Progress of mitochondrial and endoplasmic reticulum-associated signaling and its regulation of chronic liver disease by Chinese medicine

Figure 2 Endoplasmic reticulum dysfunction modulates chronic liver disease. Upon occurrence of endoplasmic reticulum stress (ERS), BiP dissociates from the three ER transmembrane proteins and binds to unfolded proteins with high affinity, and the dissociated transmembrane proteins shift to an active state and activate downstream signaling. Upon dissociation from BiP upon ERS, PERK endoplasmic reticulum stress increases the expression of bispecific phosphatase 5 in hepatocytes through the PERK/eIF2α/CHOP pathway as a means of raising the intracellular activated caspase-3 levels, which ultimately induces hepatocyte death.
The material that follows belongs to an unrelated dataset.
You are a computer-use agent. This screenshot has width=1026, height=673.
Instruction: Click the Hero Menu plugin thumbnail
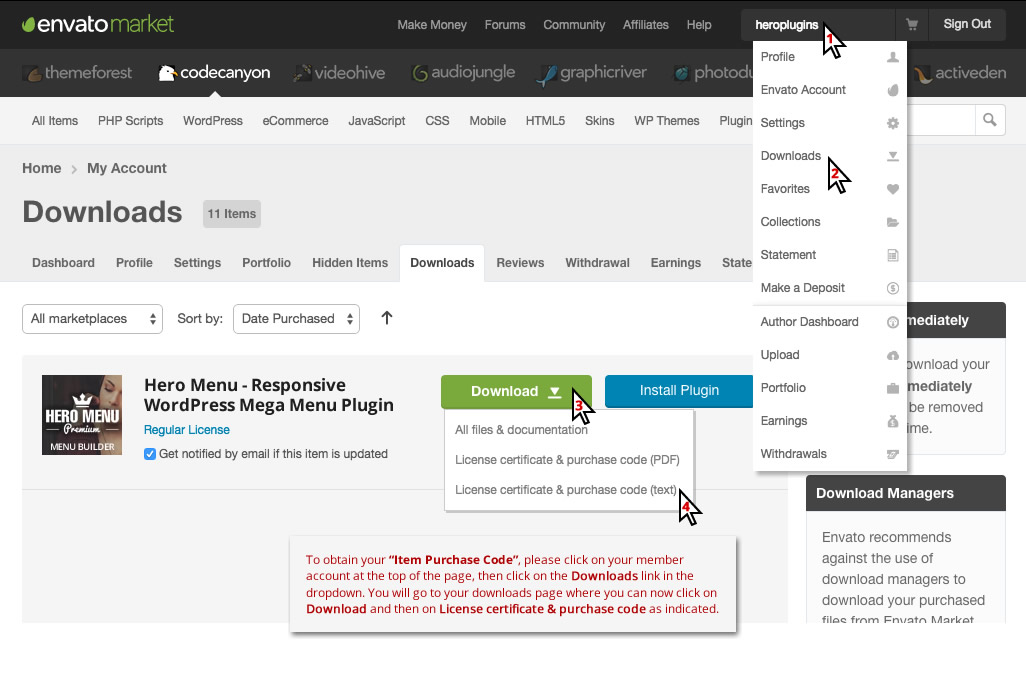82,415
ATF6 is cleaved upon dissociation from BiP during ERS onset, and cleaved ATF6α activates the transcription of XBP1u.IRE1α is activated and translocates to the cell membrane via the PI3K/AKT pathway, leading to extracellular Ca²⁺ inward flow, which disrupts the intracellular calcium homeostasis and triggers ERS, so that IRE1α, XBP1, PERK and CHOP upregulation, which ultimately leads to hepatic stellate cell activation and proliferation and promotes liver fibrosis. ER: Endoplasmic reticulum; VEGF: Vascular endothelial growth factor.